Can our forests survive the next drought?

UC Merced researchers have evidence that California’s forests are especially vulnerable to multi-year droughts because their health depends on water stored several feet below ground.

“Each year our forests, grasslands and shrublands depend on water stored underground to survive the dry summers, but during multi-year dry periods there is not enough precipitation in the wet winter season to replenish that supply,” said Joseph Rungee, UC Merced graduate student and lead author on a new paper published in the journal Hydrological Processes.

Trees typically need about the same amount of water every year — more in hotter years. During a drought, that subsurface store of water is gradually depleted, causing stress to trees and other vegetation. If the drought is long enough and especially hot, as was the case from fall 2011 through 2015, large numbers of trees run out of water and die.

By analyzing data from the National Science Foundation’s network of Critical Zone Observatories, Rungee worked with UC Merced professor Roger Bales, with the School of Engineering and the Sierra Nevada Research Institute, to get a better understanding of where and to what extent the below-ground weathered bedrock provides multi-year drought resilience. The researchers delved into data from sites across the semi-arid West to determine the amount of water storage available in the root zones of different areas.

Bales, Rungee and their colleagues wanted to know how dependent different areas in the West are on that subsurface water storage and how many dry years the plants can survive.

Some areas will be able to tolerate one or two years, while others can weather five or six. However, when the weather is hotter, the plants need more water to live, and the climate is getting warmer.

Bales explained that areas with Mediterranean climate, such as California, are especially vulnerable because of their climate variability, even though they have considerable subsurface storage. Areas with year-round precipitation, such as Colorado, are vulnerable, too, because they have less subsurface storage, even though their year-to-year precipitation is less variable than California’s.

“Usually the year-round precipitation would see those areas through drought years, but longer, hotter droughts are going to pose more problems,” Bales said.

“In some ways we’re more vulnerable than areas with year-round precipitation because we depend on the storage so much,” he said. “In California, more than half of the water use by forests, grasslands and shrublands comes during the dry season, and it comes from water stored in the root zone after rainfall and snowmelt end in spring.”

In contrast, less than one-third of water used by vegetation at sites they studied in Colorado, New Mexico and Arizona was drawn from subsurface storage during dry periods.

“Our wet seasons are getting shorter, which means that the dry seasons are getting longer and drier — we’re getting less snow than rain — and the wet seasons are warmer, meaning the stored water gets used earlier in the year, leaving less for the hottest parts of the year,” Bales said.

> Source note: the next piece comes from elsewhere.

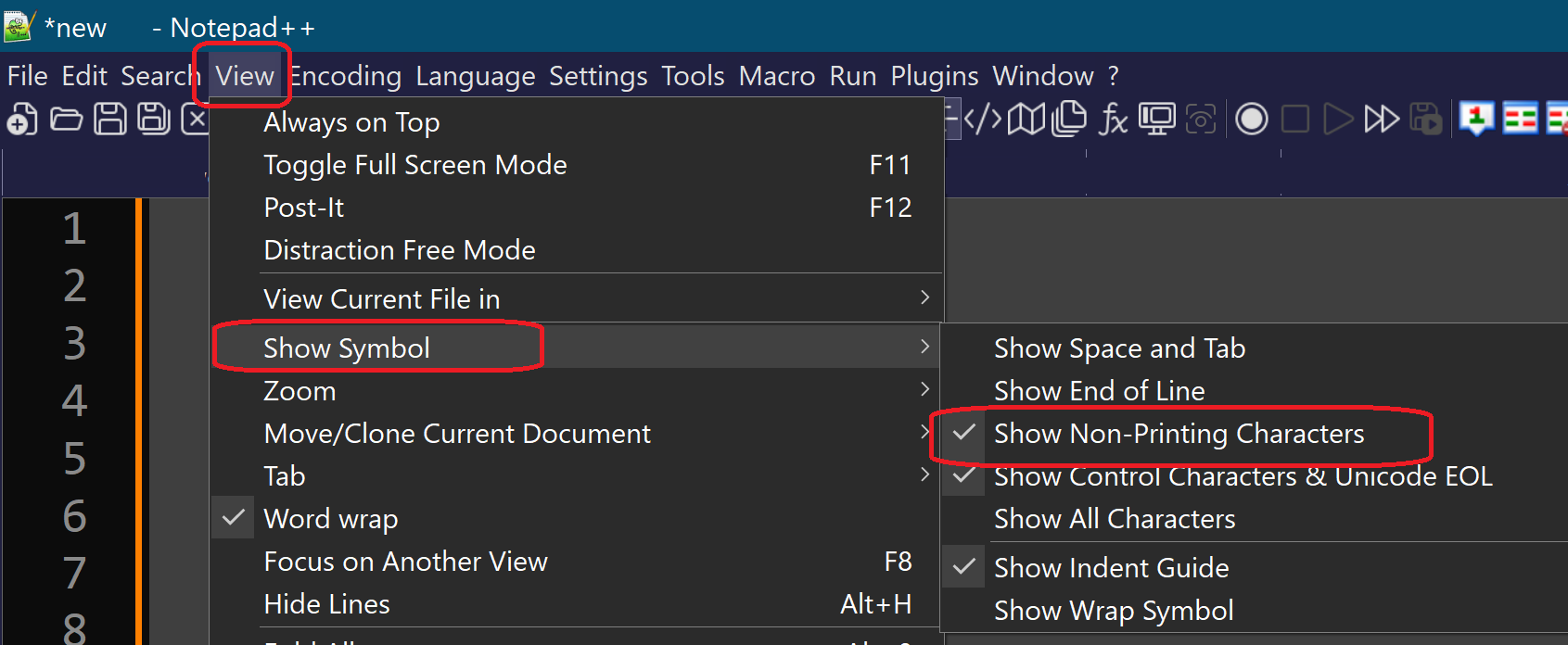Open the Document Map toolbar icon

point(1026,120)
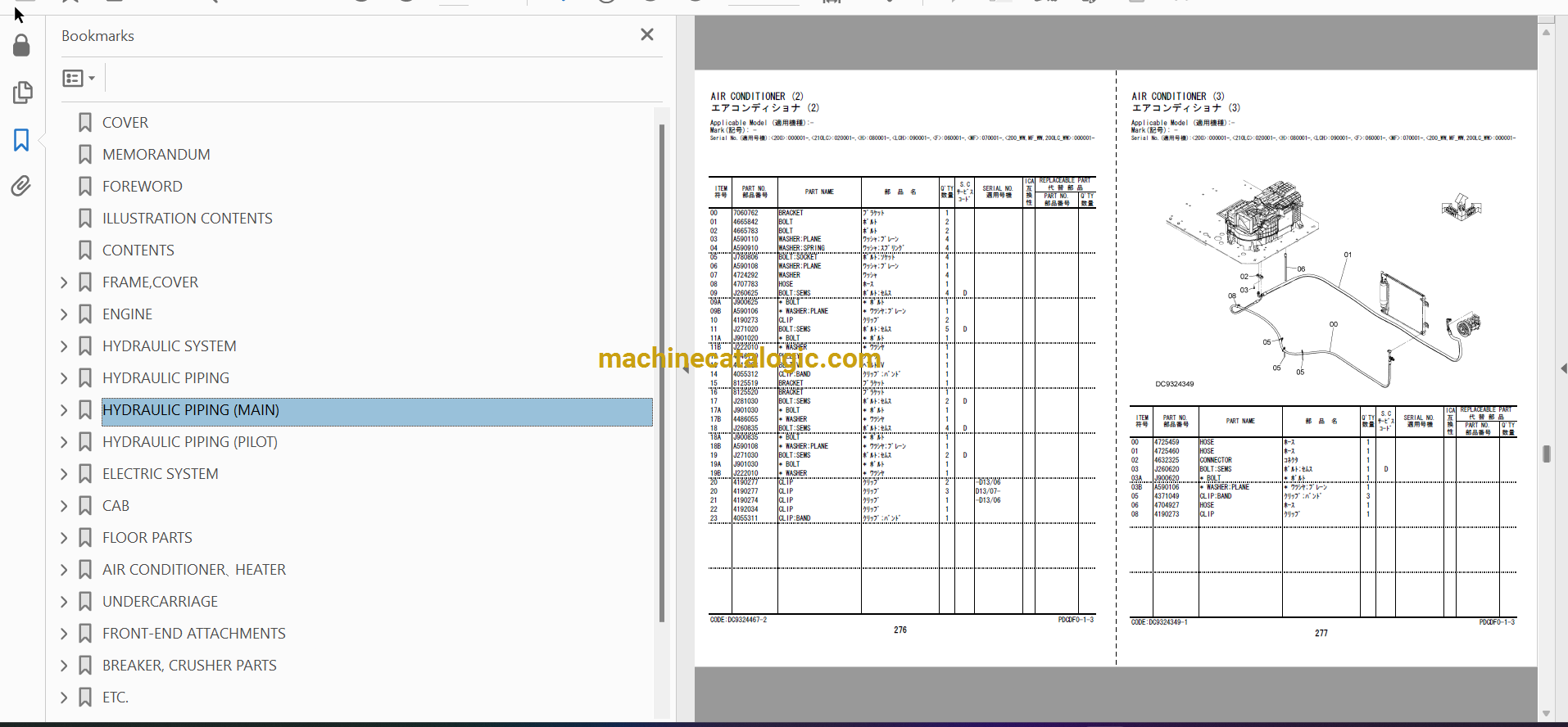The height and width of the screenshot is (727, 1568).
Task: Click the document vertical scrollbar thumb
Action: [1546, 454]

At one southern Sierra forested site, Rungee determined that the amount of water that trees drew from below ground during the 2011-15 drought is equivalent to that stored down to a depth of at least 25 feet below ground.

One next step is to extend the calculations done by Rungee at research sites across the West, where the water balance can be accurately measured using satellite data, calibrated with detailed ground data.

“This will provide a projection of relative drought vulnerability, which is especially of interest to land managers who need to prioritize where to thin overstocked forests before they suffer further widespread tree mortality during the next multi-year drought,” Rungee explained.

The key to forests surviving the next drought is to strike a balance between water use by the forest and the amount of over-year subsurface water storage that is available to make up for low precipitation during drought years.

“In some areas, this means thinning overstocked forests to prevent further tree mortality,” Bales said.